Wendy Wilton, her opponent and the present treasurer of Rutland, expressed a different take during a recent interview at The Journal.
"I'm very concerned about the fiscal future of the state, and that's where the leadership comes in to play. I think Beth has been a good caretaker, but that's her limit. She has the ability to keep things rolling with the good bond ratings that we have had for years. Technically she's able to invest the states money adequately and I don't see where I'm going to do any worse of a job or a better job maybe then she is on those things," said Wilton. "She doesn't have the independence from the administration to be able to stand up when she may need to and she doesn't have the leadership quality to look ahead at the horizon of the state and say 'there is some trouble ahead, some challenges, and maybe some opportunities, how do I work with the legislature and the administration to make sure that we keep all of these things in mind.'"
Wilton, a former state Senator from 2005 to 2006, is a former University of Vermont graduate who has been the treasurer for the City of Rutland since 2007. Wilton emphasized that she produced the first 'clean' audit for Rutland in 32 years and led Rutland from a $5 million deficit to a $3.8 million positive fund balance.

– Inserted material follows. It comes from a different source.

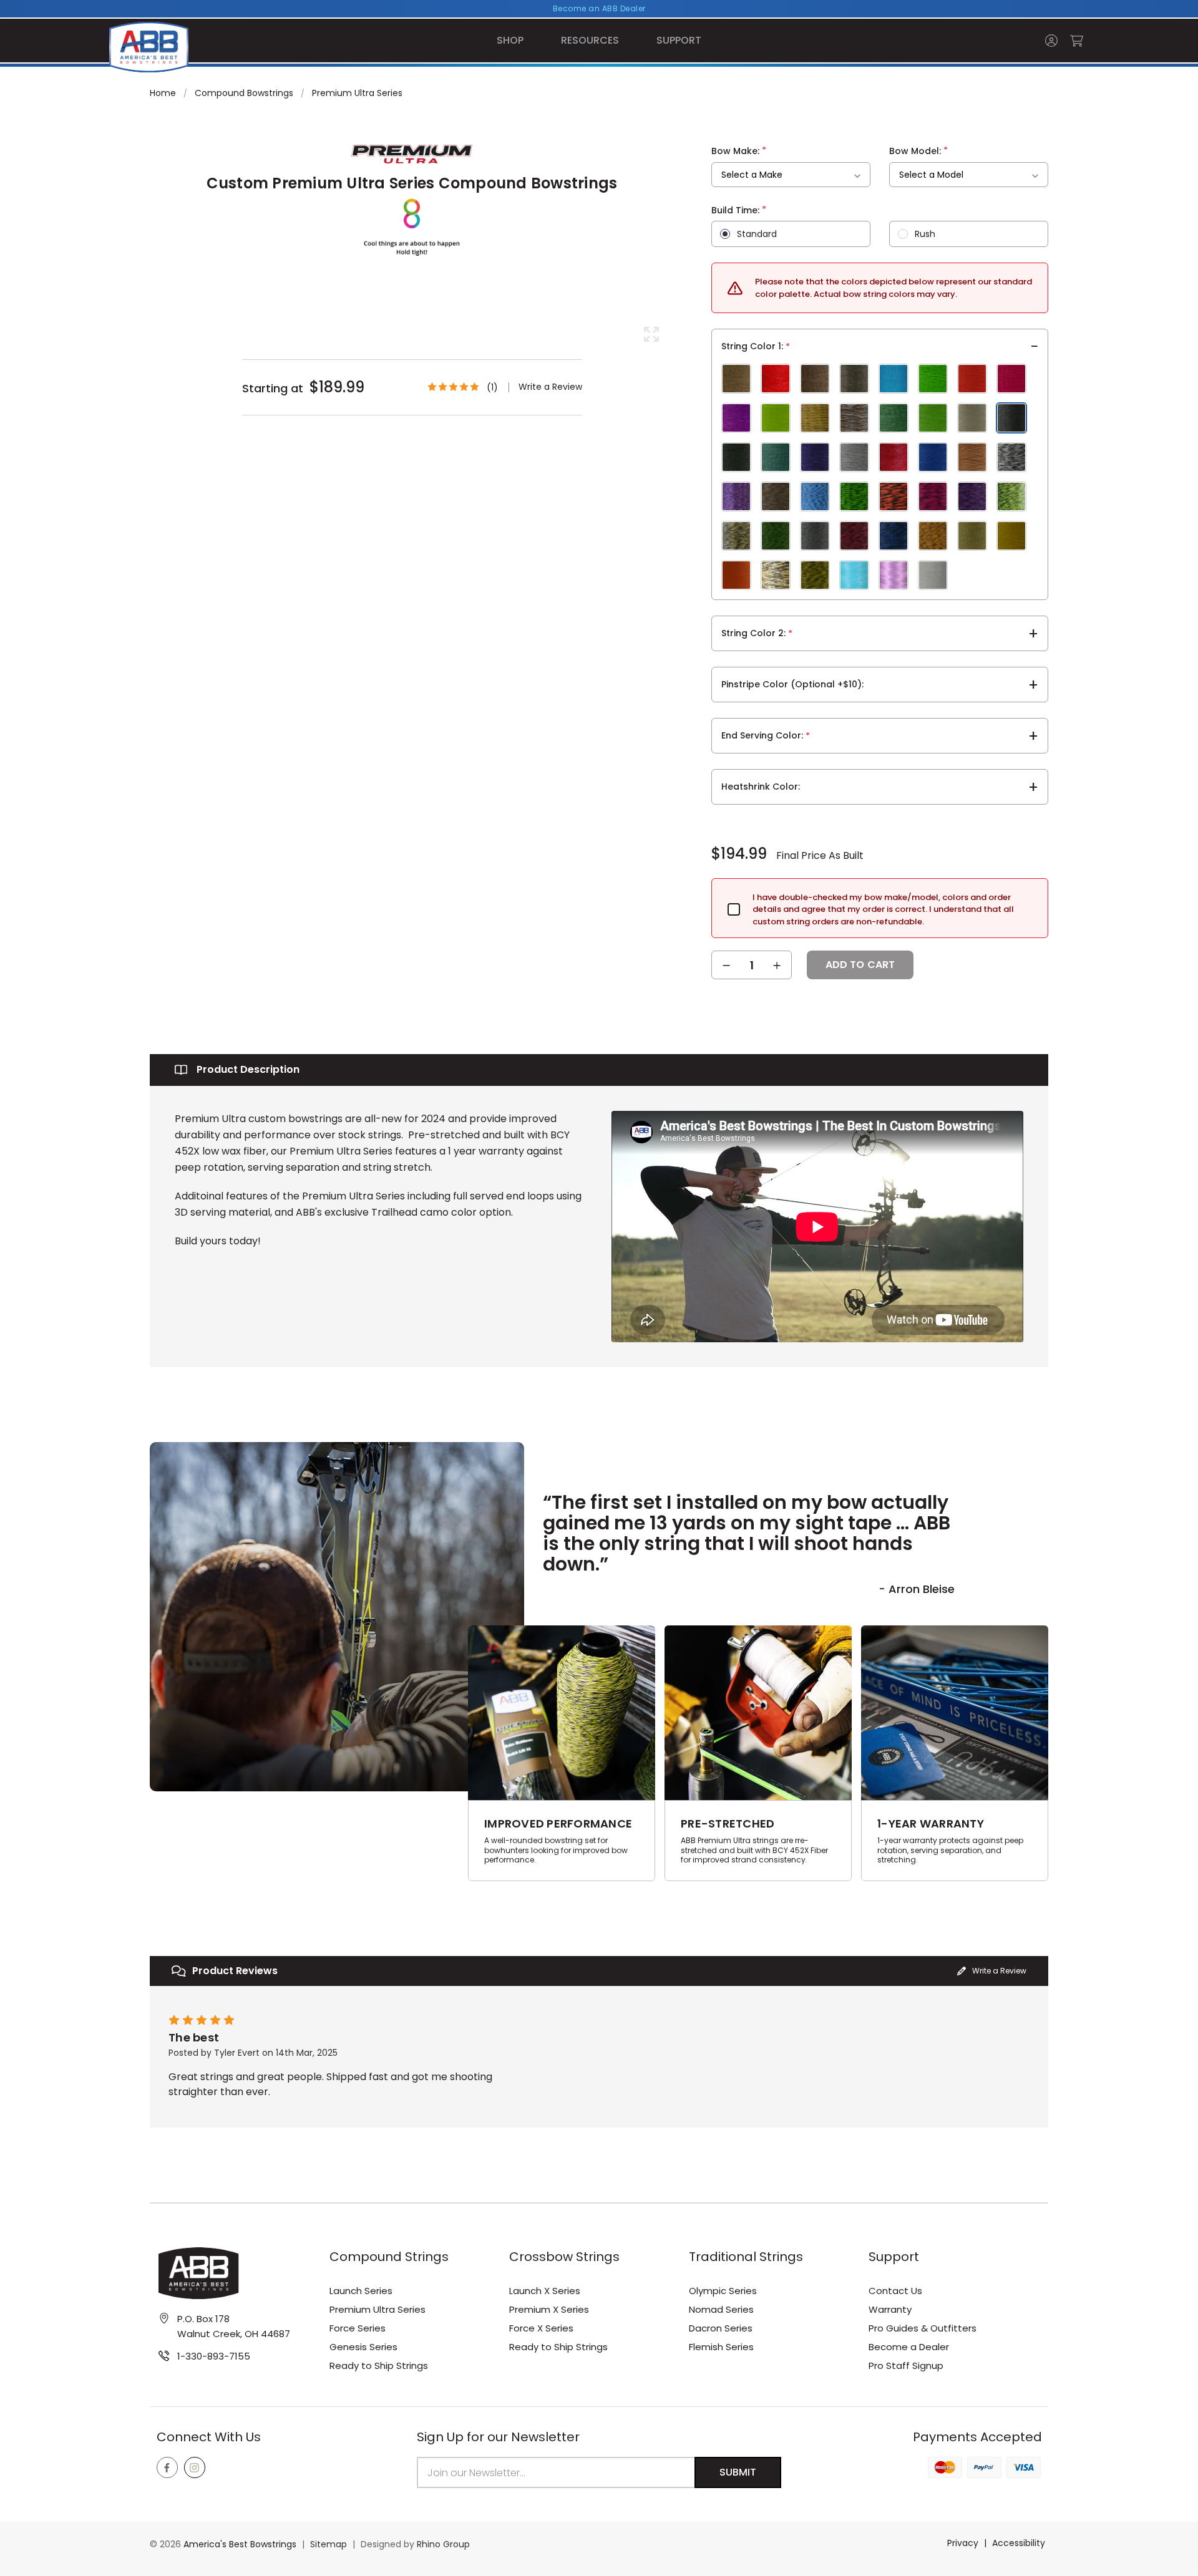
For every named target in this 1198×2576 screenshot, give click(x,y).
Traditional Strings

Wilton has some concerns as she runs for State Treasurer. They include $3 billion in unfunded liabilities for the state employees' and teachers' retirement funds, current unfunded liabilities are nearly $5,000 for each Vermonter and $10,000 for each working Vermonter, a systemic budget deficit and over-reliance on federal funding, and the future of the state's bond ratings due to excessive long term liabilities.
Wilton believes her background in banking and her experience as treasurer of Rutland makes her the better candidate.
"I worked in banking for a very long time and in a government sense treasury operations are very much like running a bank. Certainly that has been true for the City of Rutland, my experience in banking has been wonderful there. I use everything I learned in banking from the lending side at the retail side every day of my job." The last major issue Wilton spoke of was the teachers retirement fund.
"The bigger problem is the teachers retirement fund, it is 65 percent funded. That is horrible," she said. "On top of that, the principle balance that exists in that fund today is paying different things, it is paying our the pension and the healthcare for the teachers."
When asked how to fix the problem Wilton said, "The first step I would recommend is that the retiree healthcare component must come out of the teachers retirement fund, come out meaning you don't take the money out anymore you find another funding source for it."
Recent polls have indicated this race to be closer than some of the other statewide contests. Election Day is Nov. 6.